What you have to do:
Format the lines below as a JSON list of strings, one string per line and with blank lines omitted. Begin at the line that contains "Click the Delete" and stop after the line that contains "tap(1438, 74)", including both.
>> Begin Data provided
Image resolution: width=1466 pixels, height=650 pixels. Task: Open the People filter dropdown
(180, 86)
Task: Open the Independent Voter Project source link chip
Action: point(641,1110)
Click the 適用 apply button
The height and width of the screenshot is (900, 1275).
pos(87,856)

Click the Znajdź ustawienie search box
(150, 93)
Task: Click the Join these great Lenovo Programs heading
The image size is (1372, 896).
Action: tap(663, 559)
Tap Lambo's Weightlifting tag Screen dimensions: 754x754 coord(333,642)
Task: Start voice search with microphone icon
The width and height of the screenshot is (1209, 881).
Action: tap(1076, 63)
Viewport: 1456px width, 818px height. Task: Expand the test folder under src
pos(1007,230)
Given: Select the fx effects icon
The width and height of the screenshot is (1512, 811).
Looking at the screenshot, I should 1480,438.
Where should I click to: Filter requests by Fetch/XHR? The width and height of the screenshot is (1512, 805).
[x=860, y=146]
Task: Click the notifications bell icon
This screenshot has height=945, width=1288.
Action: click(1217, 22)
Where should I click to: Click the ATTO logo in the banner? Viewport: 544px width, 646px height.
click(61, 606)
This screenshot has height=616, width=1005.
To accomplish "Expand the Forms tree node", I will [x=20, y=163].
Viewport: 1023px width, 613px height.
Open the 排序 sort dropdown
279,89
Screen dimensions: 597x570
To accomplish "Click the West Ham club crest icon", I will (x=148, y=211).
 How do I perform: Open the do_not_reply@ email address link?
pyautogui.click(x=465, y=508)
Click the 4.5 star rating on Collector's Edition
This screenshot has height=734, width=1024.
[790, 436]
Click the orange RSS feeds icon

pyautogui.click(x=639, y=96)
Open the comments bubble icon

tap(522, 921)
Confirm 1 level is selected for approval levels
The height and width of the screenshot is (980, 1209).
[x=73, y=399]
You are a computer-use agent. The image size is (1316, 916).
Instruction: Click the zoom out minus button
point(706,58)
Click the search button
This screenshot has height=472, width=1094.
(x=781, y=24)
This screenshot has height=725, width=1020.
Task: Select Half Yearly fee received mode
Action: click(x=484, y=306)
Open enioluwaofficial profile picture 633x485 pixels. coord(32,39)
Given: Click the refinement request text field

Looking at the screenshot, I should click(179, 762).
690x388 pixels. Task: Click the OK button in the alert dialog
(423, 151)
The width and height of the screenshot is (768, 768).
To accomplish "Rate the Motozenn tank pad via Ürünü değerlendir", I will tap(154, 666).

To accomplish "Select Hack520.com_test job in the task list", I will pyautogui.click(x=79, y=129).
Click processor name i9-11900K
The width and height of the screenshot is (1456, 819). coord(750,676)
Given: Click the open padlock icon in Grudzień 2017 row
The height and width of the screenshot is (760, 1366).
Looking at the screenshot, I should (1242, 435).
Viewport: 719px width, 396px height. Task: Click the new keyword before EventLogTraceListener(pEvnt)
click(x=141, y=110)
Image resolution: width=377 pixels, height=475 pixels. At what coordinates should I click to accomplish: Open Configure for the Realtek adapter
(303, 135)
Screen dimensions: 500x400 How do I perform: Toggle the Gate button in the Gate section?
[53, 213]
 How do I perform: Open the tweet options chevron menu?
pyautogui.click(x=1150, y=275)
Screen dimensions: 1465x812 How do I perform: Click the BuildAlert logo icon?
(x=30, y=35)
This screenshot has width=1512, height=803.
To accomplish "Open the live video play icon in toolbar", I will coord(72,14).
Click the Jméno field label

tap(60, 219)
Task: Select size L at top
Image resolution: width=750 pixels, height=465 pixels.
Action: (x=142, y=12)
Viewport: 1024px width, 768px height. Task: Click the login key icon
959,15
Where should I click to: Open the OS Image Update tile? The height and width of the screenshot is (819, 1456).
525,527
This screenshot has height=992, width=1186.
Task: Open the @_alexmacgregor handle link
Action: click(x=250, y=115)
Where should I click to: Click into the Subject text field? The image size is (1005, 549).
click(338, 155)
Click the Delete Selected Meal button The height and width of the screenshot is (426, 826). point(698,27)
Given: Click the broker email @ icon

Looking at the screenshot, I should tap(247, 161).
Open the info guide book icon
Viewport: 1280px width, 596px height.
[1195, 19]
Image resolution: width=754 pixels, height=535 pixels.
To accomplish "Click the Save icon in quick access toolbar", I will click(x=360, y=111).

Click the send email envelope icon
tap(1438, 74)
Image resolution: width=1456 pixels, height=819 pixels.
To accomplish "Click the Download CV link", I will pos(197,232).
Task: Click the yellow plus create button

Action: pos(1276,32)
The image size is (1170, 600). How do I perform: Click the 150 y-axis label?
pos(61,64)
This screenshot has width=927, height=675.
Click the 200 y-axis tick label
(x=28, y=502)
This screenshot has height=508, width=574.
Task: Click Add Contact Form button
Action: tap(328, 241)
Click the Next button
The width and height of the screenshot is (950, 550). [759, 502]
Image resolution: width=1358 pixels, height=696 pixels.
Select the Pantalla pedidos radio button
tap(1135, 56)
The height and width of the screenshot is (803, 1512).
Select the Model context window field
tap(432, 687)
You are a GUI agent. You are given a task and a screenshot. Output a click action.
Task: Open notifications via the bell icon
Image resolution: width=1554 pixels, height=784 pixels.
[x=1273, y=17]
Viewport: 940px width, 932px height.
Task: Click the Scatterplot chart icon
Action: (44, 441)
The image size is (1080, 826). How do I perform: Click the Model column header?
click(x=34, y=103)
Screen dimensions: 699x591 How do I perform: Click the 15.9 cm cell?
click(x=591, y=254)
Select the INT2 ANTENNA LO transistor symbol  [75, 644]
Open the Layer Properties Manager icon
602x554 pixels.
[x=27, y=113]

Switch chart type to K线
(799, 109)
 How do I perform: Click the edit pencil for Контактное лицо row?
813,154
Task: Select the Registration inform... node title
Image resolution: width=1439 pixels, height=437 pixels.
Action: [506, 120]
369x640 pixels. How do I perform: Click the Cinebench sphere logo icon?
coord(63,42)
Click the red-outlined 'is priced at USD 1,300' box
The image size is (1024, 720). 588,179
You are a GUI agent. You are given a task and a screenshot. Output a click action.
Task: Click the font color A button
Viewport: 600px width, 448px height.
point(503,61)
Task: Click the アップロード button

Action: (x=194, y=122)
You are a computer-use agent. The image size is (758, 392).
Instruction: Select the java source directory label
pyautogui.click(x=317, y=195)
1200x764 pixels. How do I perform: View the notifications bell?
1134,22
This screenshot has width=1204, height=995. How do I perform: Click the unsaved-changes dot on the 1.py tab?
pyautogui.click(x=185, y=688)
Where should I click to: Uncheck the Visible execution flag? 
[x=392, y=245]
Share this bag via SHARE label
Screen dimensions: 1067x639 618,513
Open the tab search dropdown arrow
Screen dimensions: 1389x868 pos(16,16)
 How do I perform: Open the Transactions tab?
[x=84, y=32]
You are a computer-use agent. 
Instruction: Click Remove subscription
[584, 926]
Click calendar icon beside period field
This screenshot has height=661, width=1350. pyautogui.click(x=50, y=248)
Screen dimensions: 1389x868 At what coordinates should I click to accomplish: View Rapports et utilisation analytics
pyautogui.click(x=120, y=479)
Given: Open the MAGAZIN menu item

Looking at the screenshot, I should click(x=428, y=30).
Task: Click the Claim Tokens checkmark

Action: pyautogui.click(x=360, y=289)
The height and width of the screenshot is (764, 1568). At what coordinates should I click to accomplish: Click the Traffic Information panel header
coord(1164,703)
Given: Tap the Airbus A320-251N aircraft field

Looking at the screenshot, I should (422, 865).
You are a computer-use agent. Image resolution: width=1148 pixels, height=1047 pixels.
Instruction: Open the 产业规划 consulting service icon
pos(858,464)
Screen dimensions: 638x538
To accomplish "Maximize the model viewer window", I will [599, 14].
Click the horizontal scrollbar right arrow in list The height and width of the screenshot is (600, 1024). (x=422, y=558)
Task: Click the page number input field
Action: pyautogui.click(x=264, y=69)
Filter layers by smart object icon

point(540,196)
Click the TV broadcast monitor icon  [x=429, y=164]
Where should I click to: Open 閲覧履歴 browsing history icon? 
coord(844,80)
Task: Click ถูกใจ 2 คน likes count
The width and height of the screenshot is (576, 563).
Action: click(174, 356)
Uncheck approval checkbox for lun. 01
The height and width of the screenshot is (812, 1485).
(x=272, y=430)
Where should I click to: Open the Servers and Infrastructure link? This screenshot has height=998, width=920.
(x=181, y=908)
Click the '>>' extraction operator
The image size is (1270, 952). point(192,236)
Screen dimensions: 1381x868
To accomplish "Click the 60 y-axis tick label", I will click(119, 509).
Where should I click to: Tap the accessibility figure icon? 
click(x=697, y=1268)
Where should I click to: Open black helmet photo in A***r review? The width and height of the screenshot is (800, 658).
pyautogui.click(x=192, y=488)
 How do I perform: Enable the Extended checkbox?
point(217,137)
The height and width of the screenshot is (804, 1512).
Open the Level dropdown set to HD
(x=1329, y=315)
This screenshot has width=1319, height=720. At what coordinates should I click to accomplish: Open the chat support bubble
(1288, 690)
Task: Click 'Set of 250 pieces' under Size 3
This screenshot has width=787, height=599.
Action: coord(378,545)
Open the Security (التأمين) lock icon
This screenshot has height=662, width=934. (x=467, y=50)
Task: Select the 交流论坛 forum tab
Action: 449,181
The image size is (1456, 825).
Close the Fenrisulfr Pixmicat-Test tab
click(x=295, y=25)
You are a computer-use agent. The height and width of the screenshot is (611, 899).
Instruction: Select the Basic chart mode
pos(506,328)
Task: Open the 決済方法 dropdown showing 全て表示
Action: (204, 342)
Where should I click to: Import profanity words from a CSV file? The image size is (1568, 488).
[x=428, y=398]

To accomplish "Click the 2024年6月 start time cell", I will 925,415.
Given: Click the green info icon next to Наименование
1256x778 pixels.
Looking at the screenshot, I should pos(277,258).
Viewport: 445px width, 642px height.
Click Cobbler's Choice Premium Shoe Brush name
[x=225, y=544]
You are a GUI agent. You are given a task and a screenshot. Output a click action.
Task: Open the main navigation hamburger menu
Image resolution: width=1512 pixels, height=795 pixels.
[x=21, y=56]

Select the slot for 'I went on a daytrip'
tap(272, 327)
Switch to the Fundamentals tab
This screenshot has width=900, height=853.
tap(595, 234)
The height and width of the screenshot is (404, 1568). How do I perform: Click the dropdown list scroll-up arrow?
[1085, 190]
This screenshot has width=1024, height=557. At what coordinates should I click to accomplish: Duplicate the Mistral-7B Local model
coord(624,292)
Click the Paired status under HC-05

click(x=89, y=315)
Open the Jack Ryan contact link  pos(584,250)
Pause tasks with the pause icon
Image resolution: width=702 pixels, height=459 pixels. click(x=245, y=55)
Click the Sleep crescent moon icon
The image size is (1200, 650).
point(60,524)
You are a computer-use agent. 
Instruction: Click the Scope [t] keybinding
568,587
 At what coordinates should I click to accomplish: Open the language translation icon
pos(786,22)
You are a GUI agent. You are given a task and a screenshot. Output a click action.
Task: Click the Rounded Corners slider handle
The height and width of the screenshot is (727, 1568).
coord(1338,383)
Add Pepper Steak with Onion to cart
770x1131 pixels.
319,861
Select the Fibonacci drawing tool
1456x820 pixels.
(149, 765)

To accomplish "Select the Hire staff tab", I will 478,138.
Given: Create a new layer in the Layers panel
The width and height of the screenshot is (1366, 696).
>> End Data provided
Correct result:
[
  "Click the Delete Selected Meal button The height and width of the screenshot is (426, 826). point(698,27)",
  "Given: Click the broker email @ icon",
  "Looking at the screenshot, I should tap(247, 161).",
  "Open the info guide book icon",
  "Viewport: 1280px width, 596px height.",
  "[1195, 19]",
  "Image resolution: width=754 pixels, height=535 pixels.",
  "To accomplish \"Click the Save icon in quick access toolbar\", I will click(x=360, y=111).",
  "Click the send email envelope icon",
  "tap(1438, 74)"
]